Er is nog een tweede tip die Jezus via Marcus ons geeft, die tip is meer aan ons persoonlijk gericht. ‘Wie een van die geringen, die in mij geloven van de goede weg afbrengt, zou beter af zijn als hij met een molensteen om zijn nek in zee gegooid werd’. Een vernietigend oordeel over ieder mens, die zijn medemens tekort doet en afhoudt van echt en waarachtig leven. Dit is geen pleidooi voor het opleggen en voorschrijven van wat een ander moet doen, maar ruimte maken zodat ieder zijn eigen weg kan gaan. En Jezus is zeer duidelijk, als je hand, je voet je verleidt, hak hem dan af. Hij gebruikt het beeld van de hand en de voet. De hand die pakt die wil vasthouden of wil breken, de voet die je verleidt om het verkeerde pad op te gaan , hak ze af. Het is een uitnodiging voor zelfreflectie, wat is mijn rol, wat kan ik doen, Hoe ga ik met mensen om? Het is een uitnodiging aan ieder van ons ons in te zetten voor een leefbare wereld, om mensen recht te doen.. Het is de naam van God waar maken, ‘Ik zal er zijn’. Doe Goed!. En wat goed is weten we over het algemeen wel.
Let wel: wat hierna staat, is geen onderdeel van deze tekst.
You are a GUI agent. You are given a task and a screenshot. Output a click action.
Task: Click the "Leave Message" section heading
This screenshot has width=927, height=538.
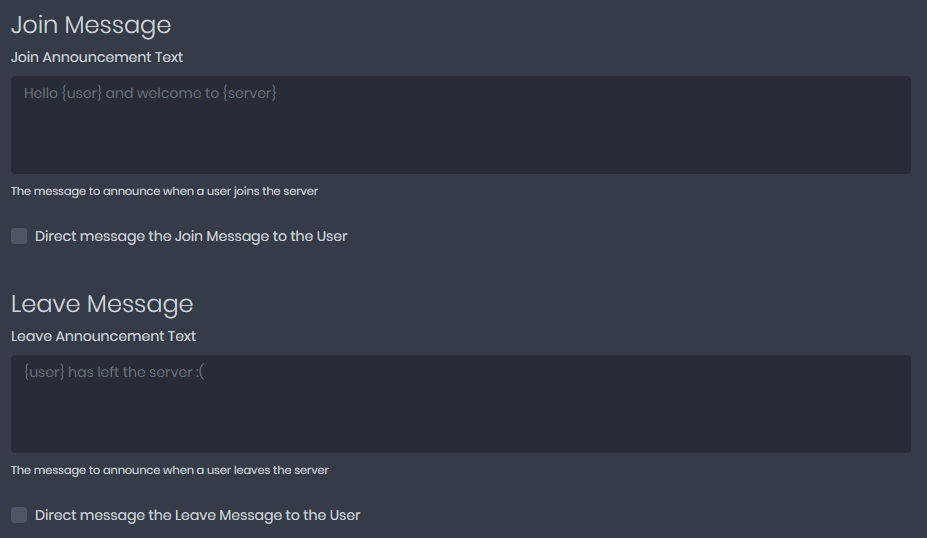click(x=102, y=304)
Misschien nog even terug naar onze eigen situatie.
Het is al weer een maand geleden dat we na afloop van de viering samenkwamen om te spreken over de voortgang van ons samenzijn, van de liturgie op zondagmorgen. Samen onderweg tastend en zoekend naar een weg die ons voedt en richting geeft in ons leven. Dankbaar ook voor wat het leven ons geeft. In deze zin zijn we te vergelijken met dat joodse volk onderweg waarover we hoorden in de eerste lezing en met de jonge kerk die haar plaats zoekt in de samenleving. De evangelist Marcus geeft ons vandaag enkele tips, aandachtspunten voor de gemeenschap en voor ieder van ons persoonlijk.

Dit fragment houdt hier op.